Et, prenant à peine le temps d’achever son dîner, Hortense commanda la voiture et partit aussitôt vers le petit palais de Rueil afin de tout y préparer pour le séjour de l’empereur.
Le lendemain dans l’après-midi, Napoléon gagnait la demeure qui avait été celle de son bonheur. Rien n’y était changé et quand Hortense, dans sa longue robe blanche, l’accueillit au seuil de la grande verrière, il eut un instant l’impression que Joséphine elle-même, la Joséphine de sa jeunesse, ravissante et fine, s’était levée de son tombeau pour l’accueillir. Et ce fut avec des larmes plein les yeux qu’il la releva de sa révérence et la tint, un instant, serrée contre lui.
— Merci, dit-il seulement, merci, ma fille !
À peine arrivé et tandis que sa petite suite s’installait (il y avait là le grand-maréchal Bertrand, les généraux Gourgaud et Montholon, le chambellan Las Cases, les officiers d’ordonnance Planât, Résigny, Saint-Yon, plus quelques serviteurs), il gagna la bibliothèque, s’assit au bureau d’acajou et écrivit pour son armée une ultime proclamation, une sorte de testament qui était aussi un adieu.
« Soldats, je suivrai vos pas quoique absent. Je connais tous les corps, et aucun d’eux ne remportera un avantage signalé sur l’ennemi que je ne rende justice au courage qu’il aura déployé. Vous et moi, nous avons été calomniés. Des hommes indignes d’apprécier nos travaux ont vu dans les marques d’attachement que vous m’avez données, un zèle dont j’étais seul l’objet. Que vos succès futurs leur apprennent que c’était la patrie par-dessus tout que vous serviez en m’obéissant. Sauvez l’honneur, l’indépendance des Français. Napoléon vous reconnaîtra aux coups que vous allez porter. »
Cette page d’histoire prit aussitôt le chemin du bureau du président du gouvernement provisoire afin d’être communiquée aux troupes qui, dans l’esprit de Napoléon, étaient désormais celles du jeune empereur, son fils. Mais Fouché craignait trop qu’après Paris, l’armée elle aussi ne prît feu. Il lut soigneusement la prose impériale, la mit dans un tiroir… et ne l’en tira plus !

• Objectif:
Relevez, dans l'extrait sur l'arrivée de Napoléon à Rueil, tous les membres de sa suite qui sont désignés par leur nom, avec le titre que le texte leur donne.

• Données fournies:
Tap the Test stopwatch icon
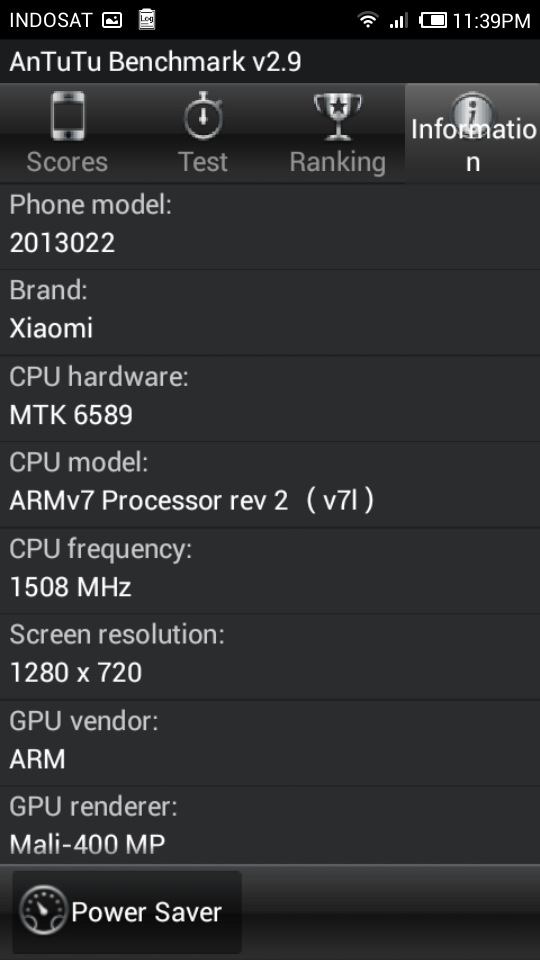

• Réponse attendue:
- le grand-maréchal Bertrand
- le général Gourgaud
- le général Montholon
- le chambellan Las Cases
- l'officier d'ordonnance Planât
- l'officier d'ordonnance Résigny
- l'officier d'ordonnance Saint-Yon